Figure 8. Catalyst 2 - Evolution with conversion of the carbon number distribution of the hydrocracking product. T=385 C and H2/VGO=10.

Figures 7 and 8 show the carbon number distribution for runs with increasing W/F° and conversion for both catalysts. The peak of the carbon number distribution shifts to a lower range as the VGO-conversion increases, while the distribution narrows. At the higher conversions the production of C3, C4 and C5- components rapidly rises.
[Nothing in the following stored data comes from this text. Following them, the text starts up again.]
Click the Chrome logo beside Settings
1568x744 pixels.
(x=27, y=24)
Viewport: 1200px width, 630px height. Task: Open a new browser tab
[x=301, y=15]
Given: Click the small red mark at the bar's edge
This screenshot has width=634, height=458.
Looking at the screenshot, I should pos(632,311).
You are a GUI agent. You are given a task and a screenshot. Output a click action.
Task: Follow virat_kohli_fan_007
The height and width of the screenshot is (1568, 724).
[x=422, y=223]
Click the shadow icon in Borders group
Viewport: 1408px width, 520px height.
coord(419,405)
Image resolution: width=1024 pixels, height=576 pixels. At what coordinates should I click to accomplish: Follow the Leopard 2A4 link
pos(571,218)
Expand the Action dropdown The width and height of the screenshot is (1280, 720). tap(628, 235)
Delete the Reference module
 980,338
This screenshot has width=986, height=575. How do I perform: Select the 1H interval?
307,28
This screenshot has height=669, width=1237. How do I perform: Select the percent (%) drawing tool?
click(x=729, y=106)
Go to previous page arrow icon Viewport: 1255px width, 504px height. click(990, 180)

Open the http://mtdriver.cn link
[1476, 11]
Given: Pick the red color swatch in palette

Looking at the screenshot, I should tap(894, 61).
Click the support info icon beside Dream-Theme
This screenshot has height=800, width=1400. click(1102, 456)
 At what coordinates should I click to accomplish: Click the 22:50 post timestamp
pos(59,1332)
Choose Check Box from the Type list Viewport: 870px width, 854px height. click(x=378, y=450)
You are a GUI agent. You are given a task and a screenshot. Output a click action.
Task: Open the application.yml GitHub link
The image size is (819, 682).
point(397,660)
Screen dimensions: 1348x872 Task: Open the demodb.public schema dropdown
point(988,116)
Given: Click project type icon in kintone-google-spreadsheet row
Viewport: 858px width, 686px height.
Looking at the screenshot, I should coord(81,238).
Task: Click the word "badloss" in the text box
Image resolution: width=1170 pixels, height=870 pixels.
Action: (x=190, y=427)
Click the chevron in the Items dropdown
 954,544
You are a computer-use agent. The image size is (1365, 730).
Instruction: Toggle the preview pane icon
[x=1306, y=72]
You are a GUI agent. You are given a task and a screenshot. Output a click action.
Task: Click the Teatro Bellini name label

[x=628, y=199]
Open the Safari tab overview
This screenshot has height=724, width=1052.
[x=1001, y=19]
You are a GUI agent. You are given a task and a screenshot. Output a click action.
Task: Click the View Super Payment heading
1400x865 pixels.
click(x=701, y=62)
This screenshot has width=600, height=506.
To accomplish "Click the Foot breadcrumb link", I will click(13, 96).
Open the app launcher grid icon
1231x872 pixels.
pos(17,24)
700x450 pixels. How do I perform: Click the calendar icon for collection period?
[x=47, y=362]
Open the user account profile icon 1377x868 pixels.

Figs 9, 10, 11 and 12 show the evolution of the compound type distribution with conversion. They provide quantitative information on the reaction scheme. The relative abundance of the compound types with Z=2, 0 and -6 (paraffins, mono-ring naphthenes, alkylbenzenes) increases with space time, W/F° and conversion, while that of the compound types with Z=-2,-4,-8 and -10 (2-ring naphthenes; 3-ring naphthenes; Naphthenebenzenes and di-naphthenebenzenes) decreases as the W/F° and the conversion increase. At the highest conversion, obtained with catalyst 2, the 3-ring naphthenes have almost completely disappeared and the 2-ring naphthenes have strongly decreased. As a consequence, the amount of 1-ring naphthenes and of the paraffins has significantly increased with respect to the values in the feed.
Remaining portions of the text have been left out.